Sekitar 5,97 persen air berada di laut dan danau asin dan air tawar hanya sebesar 5,2 persen. Dari jumlah air tawar ini, 3 persennya adalah air danau, 7,30 persennya air bawah tanah dan 9,68 persennya adalah gunung es abadi. Oleh karena itu, mengingat keterbatasan sumber air, maka air dapat diketegorikan sebagai unsur vital yang dibutuhkan makhluk hidup.

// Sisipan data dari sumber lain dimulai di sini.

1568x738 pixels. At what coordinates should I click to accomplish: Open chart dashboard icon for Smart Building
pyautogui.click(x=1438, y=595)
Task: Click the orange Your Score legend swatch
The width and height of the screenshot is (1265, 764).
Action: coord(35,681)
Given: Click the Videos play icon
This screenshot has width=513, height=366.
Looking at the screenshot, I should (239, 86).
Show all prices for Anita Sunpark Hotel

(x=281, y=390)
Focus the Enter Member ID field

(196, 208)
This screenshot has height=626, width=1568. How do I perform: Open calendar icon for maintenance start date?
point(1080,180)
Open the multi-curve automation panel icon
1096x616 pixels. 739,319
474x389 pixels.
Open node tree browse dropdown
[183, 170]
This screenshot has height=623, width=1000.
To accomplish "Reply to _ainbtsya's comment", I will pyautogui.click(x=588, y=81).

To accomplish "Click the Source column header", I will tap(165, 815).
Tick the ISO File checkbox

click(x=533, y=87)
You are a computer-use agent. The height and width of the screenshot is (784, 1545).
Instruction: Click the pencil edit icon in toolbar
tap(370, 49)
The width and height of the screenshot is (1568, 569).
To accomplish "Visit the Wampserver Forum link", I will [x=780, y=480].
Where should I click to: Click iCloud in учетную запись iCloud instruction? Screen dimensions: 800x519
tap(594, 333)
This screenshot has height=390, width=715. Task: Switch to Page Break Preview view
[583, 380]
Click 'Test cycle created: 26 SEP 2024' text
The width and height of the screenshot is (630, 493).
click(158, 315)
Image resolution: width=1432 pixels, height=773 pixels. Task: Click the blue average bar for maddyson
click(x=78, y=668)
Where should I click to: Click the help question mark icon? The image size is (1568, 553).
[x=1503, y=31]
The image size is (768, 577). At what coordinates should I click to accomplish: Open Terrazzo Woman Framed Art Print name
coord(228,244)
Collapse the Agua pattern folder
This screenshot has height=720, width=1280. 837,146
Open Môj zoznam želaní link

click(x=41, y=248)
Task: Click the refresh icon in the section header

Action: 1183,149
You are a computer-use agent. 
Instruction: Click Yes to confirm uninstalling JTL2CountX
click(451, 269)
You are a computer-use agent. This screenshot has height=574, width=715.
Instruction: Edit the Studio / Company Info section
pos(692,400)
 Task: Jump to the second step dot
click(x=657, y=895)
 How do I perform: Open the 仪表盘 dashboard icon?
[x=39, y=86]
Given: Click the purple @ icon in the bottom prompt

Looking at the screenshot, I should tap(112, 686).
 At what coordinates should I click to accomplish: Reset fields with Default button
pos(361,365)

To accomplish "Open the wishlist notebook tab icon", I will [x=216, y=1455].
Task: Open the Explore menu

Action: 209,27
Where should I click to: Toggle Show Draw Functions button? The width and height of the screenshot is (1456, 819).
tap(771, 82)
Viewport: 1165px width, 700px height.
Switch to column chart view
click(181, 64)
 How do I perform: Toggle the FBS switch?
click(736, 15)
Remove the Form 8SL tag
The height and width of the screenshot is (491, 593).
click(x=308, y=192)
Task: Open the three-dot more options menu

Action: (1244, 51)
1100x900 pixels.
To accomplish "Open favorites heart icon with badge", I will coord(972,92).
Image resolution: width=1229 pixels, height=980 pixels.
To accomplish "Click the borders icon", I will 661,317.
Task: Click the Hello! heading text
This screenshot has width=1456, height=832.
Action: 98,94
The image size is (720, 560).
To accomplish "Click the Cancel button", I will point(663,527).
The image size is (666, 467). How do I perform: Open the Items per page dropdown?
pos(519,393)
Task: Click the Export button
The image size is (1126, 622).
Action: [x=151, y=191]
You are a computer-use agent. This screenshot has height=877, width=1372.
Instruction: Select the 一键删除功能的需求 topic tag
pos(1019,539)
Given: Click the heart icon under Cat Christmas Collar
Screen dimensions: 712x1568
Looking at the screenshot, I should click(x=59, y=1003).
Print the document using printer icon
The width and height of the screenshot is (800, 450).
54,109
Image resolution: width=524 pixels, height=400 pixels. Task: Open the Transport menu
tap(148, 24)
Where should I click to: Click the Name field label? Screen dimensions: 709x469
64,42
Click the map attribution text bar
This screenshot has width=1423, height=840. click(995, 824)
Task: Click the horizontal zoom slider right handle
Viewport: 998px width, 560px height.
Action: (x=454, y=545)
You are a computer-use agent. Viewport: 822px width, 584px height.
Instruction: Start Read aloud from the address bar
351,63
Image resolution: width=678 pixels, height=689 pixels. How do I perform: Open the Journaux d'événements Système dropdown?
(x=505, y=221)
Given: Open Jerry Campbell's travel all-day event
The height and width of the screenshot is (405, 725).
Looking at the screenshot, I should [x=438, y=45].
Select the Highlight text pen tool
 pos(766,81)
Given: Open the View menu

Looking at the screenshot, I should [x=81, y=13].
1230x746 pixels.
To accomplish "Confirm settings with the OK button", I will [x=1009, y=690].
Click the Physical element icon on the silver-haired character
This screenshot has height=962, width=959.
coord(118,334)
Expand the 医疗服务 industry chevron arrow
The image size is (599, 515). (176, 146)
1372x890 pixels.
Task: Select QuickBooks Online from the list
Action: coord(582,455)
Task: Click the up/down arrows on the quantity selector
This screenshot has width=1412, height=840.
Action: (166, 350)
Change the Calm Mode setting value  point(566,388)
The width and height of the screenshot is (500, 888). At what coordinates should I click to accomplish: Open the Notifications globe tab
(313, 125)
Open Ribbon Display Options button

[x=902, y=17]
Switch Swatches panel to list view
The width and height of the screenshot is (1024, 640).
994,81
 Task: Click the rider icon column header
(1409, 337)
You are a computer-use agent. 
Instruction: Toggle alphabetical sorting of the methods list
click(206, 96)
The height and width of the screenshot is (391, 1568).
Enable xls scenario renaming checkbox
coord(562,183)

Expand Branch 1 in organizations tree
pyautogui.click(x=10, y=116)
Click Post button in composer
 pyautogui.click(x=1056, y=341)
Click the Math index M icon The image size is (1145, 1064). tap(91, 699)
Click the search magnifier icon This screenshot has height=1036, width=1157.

Air berperan bagi kesehatan dan kehidupan manusia serta peningkatan atau penurunan populasi di berbagai belahan dunia. Air juga membantu manusia dan negara untuk memiliki ekonomi, sosial dan politik yang maju. Sekjen Perserikatan Bangsa-Bangsa (PBB), Ban Ki moon di acara pembukaan konferensi internasional the International Decade for Action "Water for Life" yang digelar di Dushanbe, Tajikistan awal Juni 2015 secara transparan menjelaskan urgensitas air bagi kehidupan manusia. Ia mengatakan, “Air adalah kehidupan, air adalah kesehatan, air adalah status dan kehormatan manusia, air adalah hak manusia. Tidak ada yang lebih penting bagi eksistensi kita seperti air.”
Realitanya adalah demikian bahwa air merupakan salah satu sumber penting bagi kelangsungan hidup di muka bumi. Menurut keterangan PBB, setiap manusia setiap hari membutuhkan 20-50 liter air bersih, baik itu untuk minum, memasak makanan atau kebersihan. Namun kini dunia hanya satu miliar manusia, yakni dari setiap tujuh orang, satu diantaranya tidak memiliki akses air bersih. Sekitar 5000 anak di bawah usia lima tahun setiap hari meninggal gara-gara mengkonsumsi air tercemar dan kondisi kebersihan yang buruk. Selain polusi, peringatan internasional menunjukkan bahwa 46 negara dunia dengan populasi lebih dari 2,7 miliar, kini menghadapi krisis kelangkaan air. Penyebab utamanya adalah perubahan iklim.
Kelangkaan air di sejumlah belahan dunia terkadang sangat parah sehingga menjadi kekhawatiran utama dan prioritas aktivitas sehari-hari warga di sejumlah wilayah adalah menemukan setetes air bersih dan layak untuk dikonsumsi. Menurut prediksi pengamat, perubahan iklim yang mengubah curah hujan cenderung menimbulkan kelangkaan air dan setiap tahun dunia semakin kering serta permintaan air bagi industri dan pertanian semakin besar. Menurut sekjen PBB, untuk 10 tahun kedepan, 1,8 miliar manusia di dunia di berbagai wilayah akan hidup dengan cadangan air yang terbatas dan dua pertiga lainnya akan mengalami kelangkaan air serius.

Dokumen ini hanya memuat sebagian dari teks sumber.